Katarak Tak Lagi Menunggu Usia Tua, Diabetes Dan UV Kini Mengancam Produktif

Katarak kini tidak lagi identik dengan usia lanjut. Kondisi ini mulai lebih sering ditemukan pada kelompok usia muda dan produktif, terutama pada orang dengan diabetes, rabun jauh tinggi, atau paparan sinar ultraviolet yang berulang dalam aktivitas sehari-hari.

Lonjakan kasus pada usia aktif ini menjadi perhatian karena katarak dapat mengganggu kerja dan kualitas hidup lebih cepat dari yang banyak orang kira. Dokter Spesialis Mata sekaligus Kepala Divisi Riset dan Pendidikan JEC Group, dr. Nina Asrini Noor, menyebut kasus pada usia produktif memang makin banyak ditemui dalam beberapa tahun terakhir.

Diabetes mempercepat kekeruhan lensa

Diabetes menjadi salah satu faktor yang paling kuat terkait dengan munculnya katarak lebih cepat. Kadar gula darah yang tinggi dalam waktu lama dapat mengganggu metabolisme tubuh dan aliran darah ke mata, sehingga lensa mata lebih mudah mengalami kekeruhan.

Kondisi itu tidak hanya memengaruhi lensa, tetapi juga pembuluh darah di mata. Dr. Nina menegaskan bahwa diabetes memengaruhi metabolisme seluruh tubuh, termasuk mata, dan gangguan aliran darah ke mata ikut meningkatkan risiko percepatan katarak.

UV yang sering dianggap sepele

Selain diabetes, sinar ultraviolet juga ikut berperan dalam mempercepat perubahan pada lensa mata. Banyak orang masih tidak terbiasa memakai pelindung mata saat berkendara atau beraktivitas di luar ruangan, padahal paparan UV tetap bisa masuk ke mata, termasuk saat berada di dalam mobil.

Penggunaan kacamata dengan perlindungan UV disebut bisa membantu memperlambat risiko kerusakan lensa.
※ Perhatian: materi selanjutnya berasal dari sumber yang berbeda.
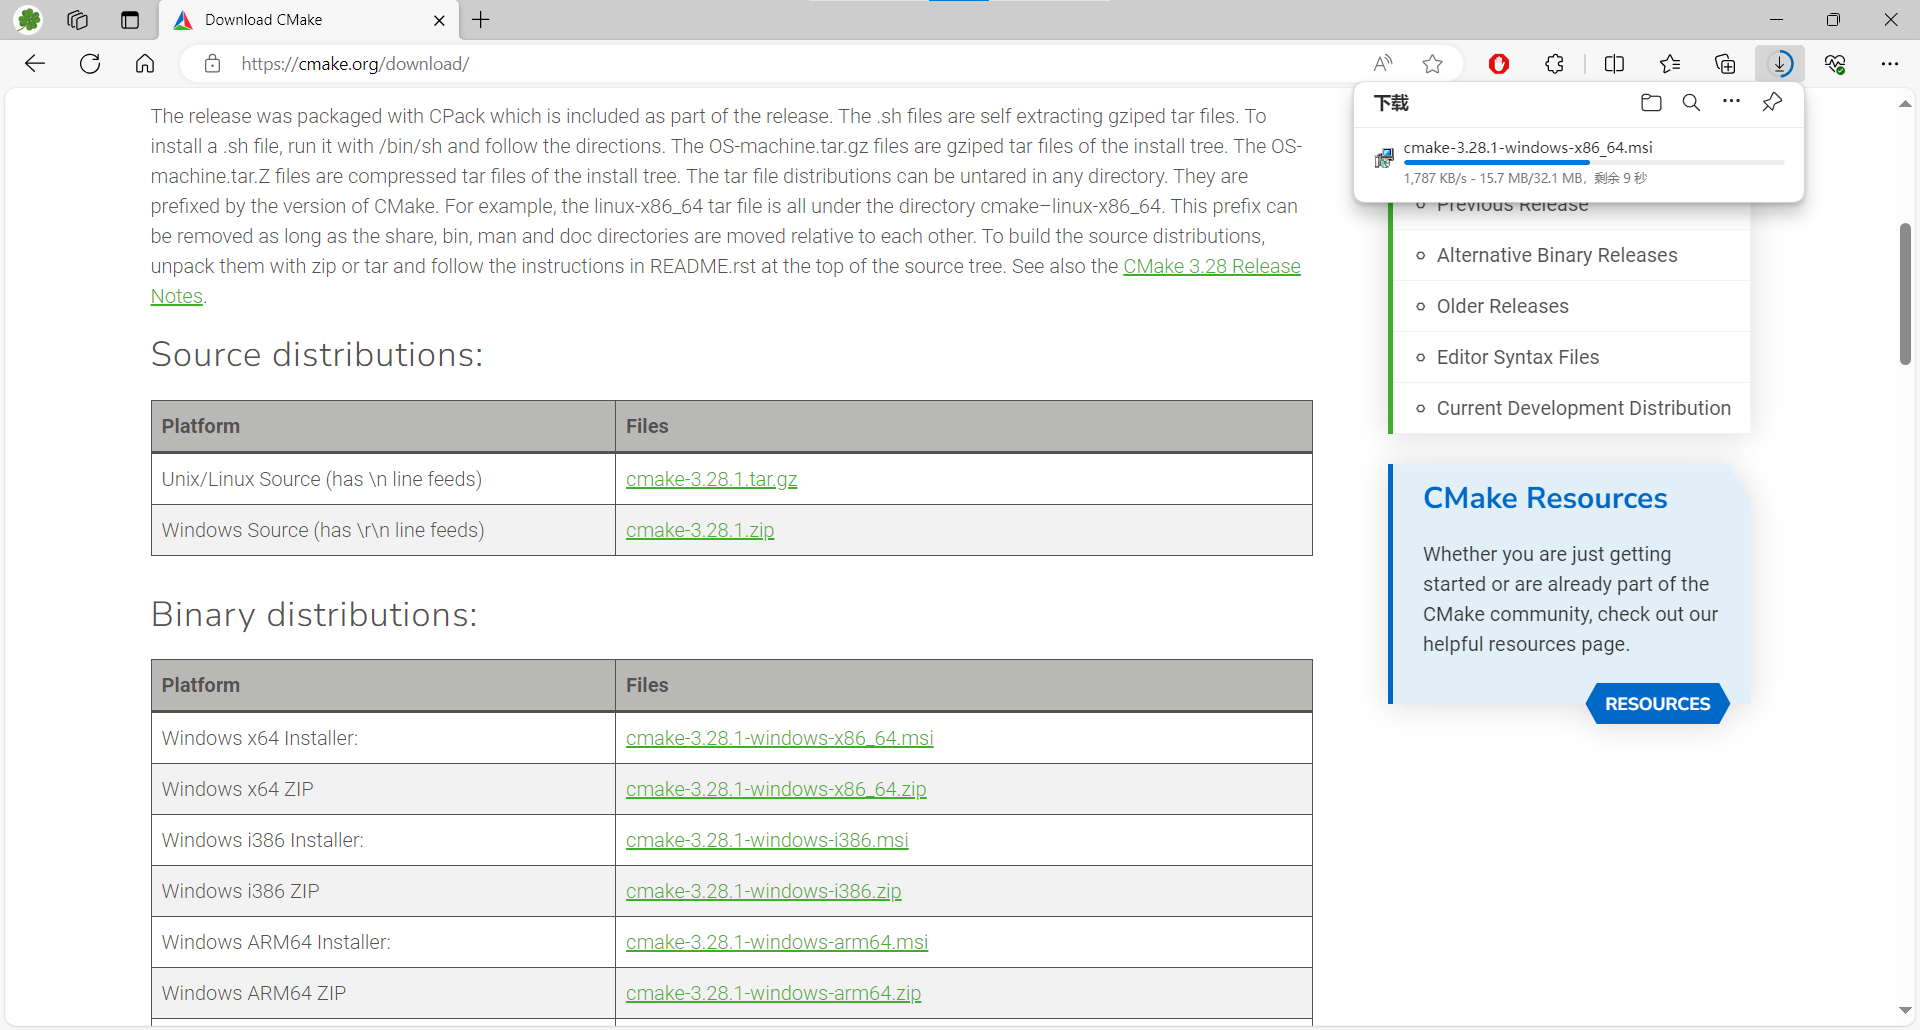Toggle split screen view icon
1920x1030 pixels.
pyautogui.click(x=1614, y=64)
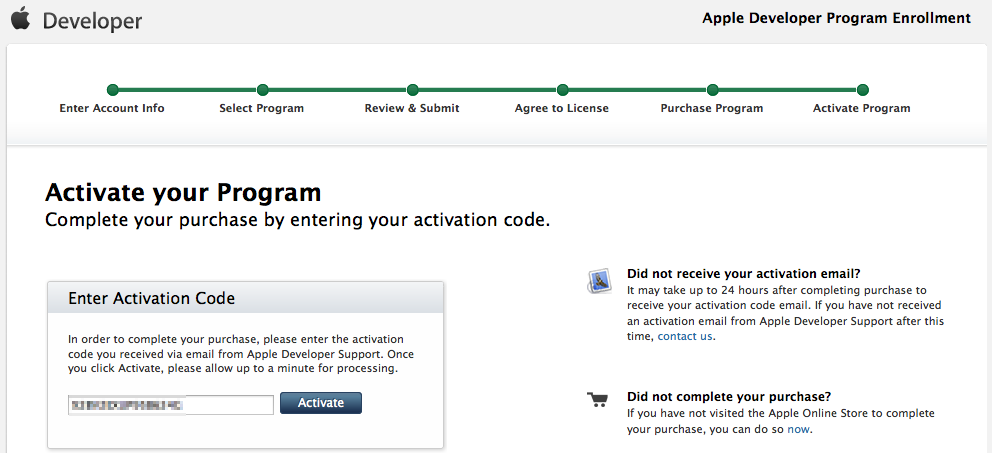Click the activation email help icon

pyautogui.click(x=599, y=281)
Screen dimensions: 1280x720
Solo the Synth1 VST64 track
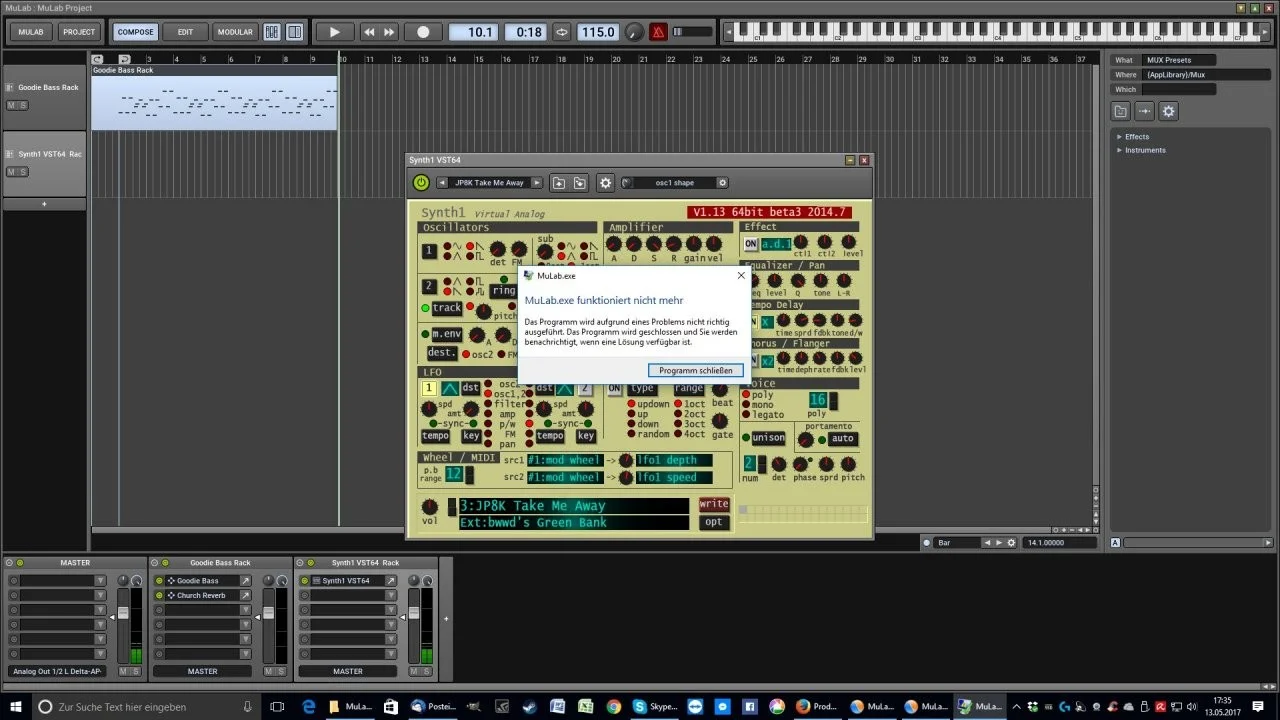pyautogui.click(x=23, y=172)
Kebiasaan ini penting dibangun sejak usia muda agar proses munculnya katarak tidak terjadi lebih cepat dari yang seharusnya.
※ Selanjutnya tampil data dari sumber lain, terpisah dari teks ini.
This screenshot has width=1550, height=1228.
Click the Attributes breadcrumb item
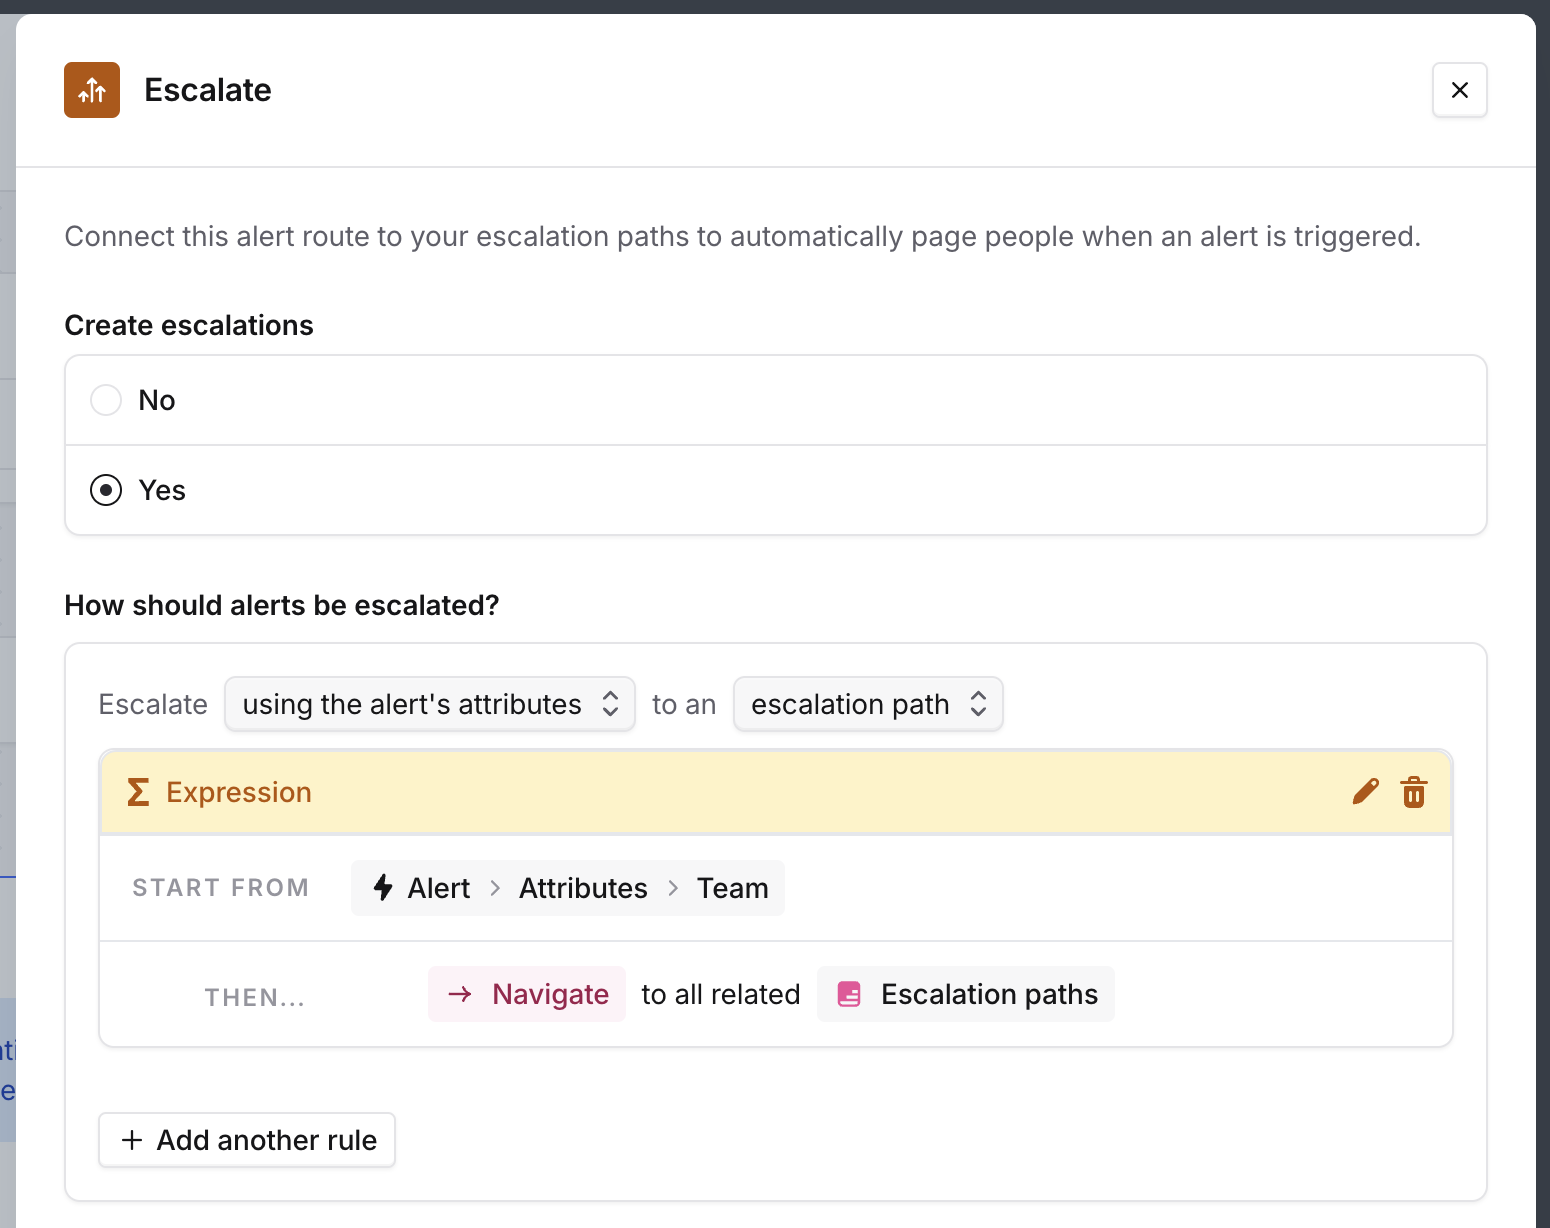click(583, 888)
Kelompok minus tinggi juga perlu waspada

Orang dengan rabun jauh tinggi atau minus tinggi juga memiliki risiko lebih cepat mengalami katarak. Meski begitu, kondisi ini bukan berarti tidak bisa ditangani karena operasi katarak tetap dapat dilakukan dengan teknologi yang disesuaikan dengan kondisi mata pasien.

Risiko yang lebih besar pada kelompok tertentu membuat pemeriksaan mata rutin menjadi penting, terutama bagi mereka yang sudah memiliki gangguan penglihatan sebelumnya. Deteksi lebih awal membantu dokter menilai perubahan pada lensa sebelum gangguan berkembang lebih jauh.

Gejala awal sering tidak disadari

Katarak pada usia produktif sering kali tidak langsung membuat penglihatan hilang total. Namun, gejala awalnya bisa mengganggu aktivitas harian, seperti pandangan buram, silau saat malam hari, dan penurunan kualitas penglihatan saat bekerja.

Dampak itu dapat memengaruhi produktivitas jika tidak segera diperiksa. Karena itu, perubahan kecil pada penglihatan sebaiknya tidak diabaikan, apalagi bila muncul pada usia yang masih aktif bekerja.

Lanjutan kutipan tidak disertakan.